Six intact white and red coated males Epagneul Bretons with light yellow/brown iris (Figure 1a, group 1) and six black coated intact males Labrador Retrievers with dark brown iris (Figure 1b, group 2) have been enrolled in this study with a mean (SD) age and weight of 3.8 (2.9) years and 15.6 (2.2) kg respectively for the Epagneul Bretons, and 3.6 (2.3) years and 34.2 (4.9) kg respectively for the Labrador Retrievers. Dogs were maintained under the same environmental conditions throughout the duration of the study.



Figure 1


Figure 1. 

Iris coloration in two breed of dogs (photos: Thomas Boillot). Epagneul Breton yellow/brown iris color is illustrated in (a) and black coated labrador retriever dark/brown iris color is illustrated in (b).

Zoom

All dogs received complete physical and ophthalmic examinations, including slit-lamp biomicroscopy (Kowa SL 15, Centravet, Lapalisse, France), applanation tonometry (Tono-pen Vet®, Centravet, Lapalisse, France) and indirect ophthalmoscopy (Heine Omega 180, Centravet, Lapalisse, France). Criteria of inclusion were an absence of systemic and ophthalmic diseases.

Intraocular pressure measurements

All IOP measurements were performed the same day by the same investigator (T. Boillot) using the same instrument: a Tonopen vet® tonometer. The Tonopen vet® makes four instantaneous readings and return the average of these readings and their percentage of variation (PAV). All IOP measurements were performed without sedation and with the dogs maintained in a stable sitting position. They were performed at the center of the cornea in order to reduce possible variations due to various corneal thicknesses [18]. When performed without topical anesthesia, the tonometer was applied very gently on the corneal surface. Some soft touches were made before to start the procedure to get the dogs used to tolerate the contact with the tonometer’s tip. Measurements consisted in three successive reliable (PAV<5%) IOP readings. Their mean was used for further calculations. IOP was measured in four different conditions: in the right eye (OD), prior (IOP1) and 1minute following instillation of one drop of topical anesthetic solution (Tetracaïne®, Virbac, France) (IOP 2), and in the left eye (OS), prior (IOP 3) and 1minute following instillation of one drop of isotonic saline solution (IOP 4). IOPs were measured in two occasions, at 8:00AM and at 3:00PM.

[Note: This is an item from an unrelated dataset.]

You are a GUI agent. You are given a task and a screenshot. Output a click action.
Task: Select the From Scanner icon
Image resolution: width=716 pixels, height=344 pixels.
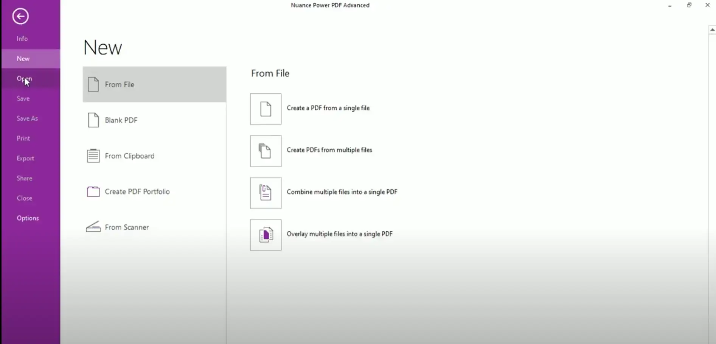(93, 227)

For each group and for each occasion, means and standard deviations were calculated and a paired t -test (P 0.05) was performed in order to determine the statistical significance.

Results

Measurements were easily performed in all dogs and in all conditions. As indicated in Table 1A and B, irrespective of the condition and time point, mean IOP values were slightly lower in group 2 but did not yield any significant difference in comparison with group 1 (P >0.01). As indicated in Table 1C, for both groups and for each condition, mean IOP values measured at 8:00AM were higher in comparison with mean IOP values measured at 3:00 PM. Regardless of the time point, measurements performed without any topical application (IOP 1 and IOP 3) did not yield any significant difference (P >0.01) in both groups. On the other hand, mean IOP values measured after topical application of tetracaine (IOP2) were significantly lower (P 0.05) than mean IOP values measured after topical application of isotonic saline solution (IOP 4). In group 1, the difference was 16% and 18% at 8:00AM and 3:00PM respectively, whereas in group 2, the difference was 26% and 19% at 8:00AM and 3:00PM respectively. As indicated in Table 2, for each group mean IOP values measured prior (IOP 3) and after (IOP 4) application of topical isotonic saline solution of isotonic saline solution did not yield any significant difference (P >0.01) whatever the time point. Interestingly, as indicated in Table 3, for both groups and at each time point, mean IOP values measured after topical application of tetracaine (IOP 2) were significantly lower (P <0.007) than mean IOP values measured prior topical application of tetracaine (IOP 1). In group 1, the decrease was 22% and 21% at 8:00AM and 3:00PM respectively, whereas in group 2 the decrease was 33% and 27% at 8:00AM and 3:00PM respectively. These results indicated that topical application of tetracaine induced a rapid decrease in IOP measured with Tonopen. This change seems to be independent of time and breed, however it was more prominent in black coated group, especially when measurements were performed on the morning.

Discussion

In both groups, no significant difference has been found in the IOP baseline between OD (IOP1) and OS (IOP3). However, changes in IOP depending on time, although not significant, were found, which corroborates previous studies concerning influence of circadian rhythm on IOP [13, 14].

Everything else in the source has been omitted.